In August 2023, the National Internet Information Office, in conjunction with the National Development and Reform Commission, the Ministry of Education, the Ministry of Science and Technology, and the Ministry of Industry and Information Technology, issued the “Interim Measures for the Management of Generative Artificial Intelligence Services,” which proposed ensuring the legality and ethics of AI agents in generating content and executing tasks. AI agents are intelligent systems composed of planning, memory, tools, and action modules, centered around AI, and collaboratively operate across cloud, network, edge, and terminal environments, possessing perception, judgment, response, and learning capabilities. Under the global optimization effect of large models, the autonomy and efficiency of AI agents can help enterprises enhance productivity, and their interactive collaboration can combat organizational entropy, achieving cost reduction, efficiency enhancement, and quality improvement.

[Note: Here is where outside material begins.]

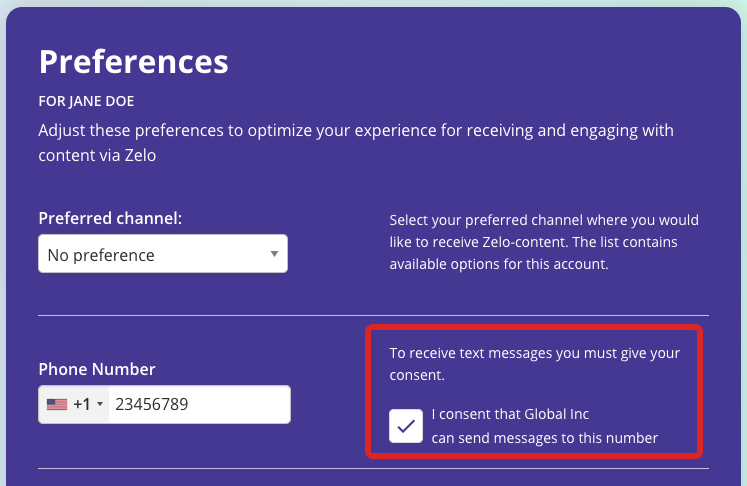
Task: Click the 'I consent that Global Inc' label
Action: coord(510,414)
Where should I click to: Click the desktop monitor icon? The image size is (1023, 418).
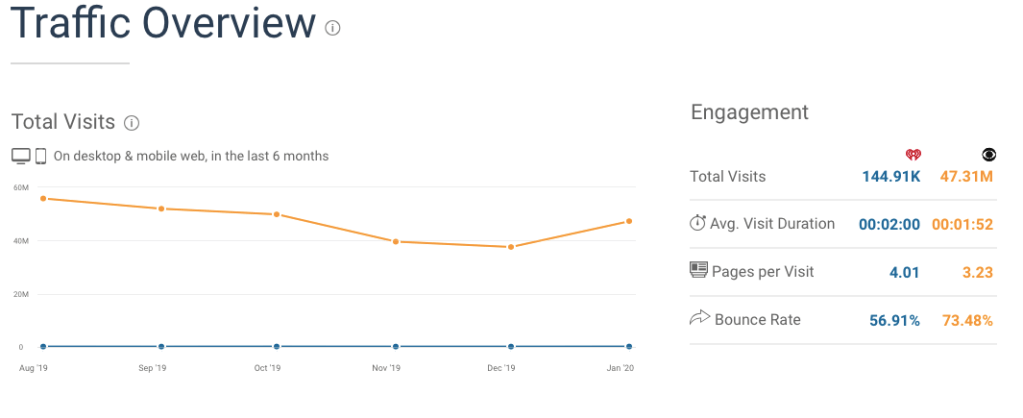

Observation 1: Dual Value of Research and Application Sparks AI Agent Wave
AI agents possess both scientific research value and industrial application value, enabling precise environmental perception, scientific decision-making, and effective action based on core AI technologies like large models. Internationally, AutoGPT has led a surge in AI agent research, with countless application cases emerging based on AutoGPT. Meta collaborated with CMU to successfully develop the general-purpose robotic AI agent RoboAgent over two years, which serves as both a multi-directional research collective and an inspiration for future work. Domestically, Tsinghua University and Alibaba Cloud have jointly conducted research on evolvable AI agents based on large models, marking the first systematic research on the integration of academia and industry regarding evolvable AI agents, representing a significant milestone in the continuous evolution of AI model capabilities. Furthermore, universities at home and abroad are innovating collaboratively to promote the development of AI agents, such as researchers from Tsinghua University, Beijing University of Posts and Telecommunications, and Brown University proposing the ChatDev framework for automated software development based on large models, facilitating effective communication and collaboration among different roles of AI agents.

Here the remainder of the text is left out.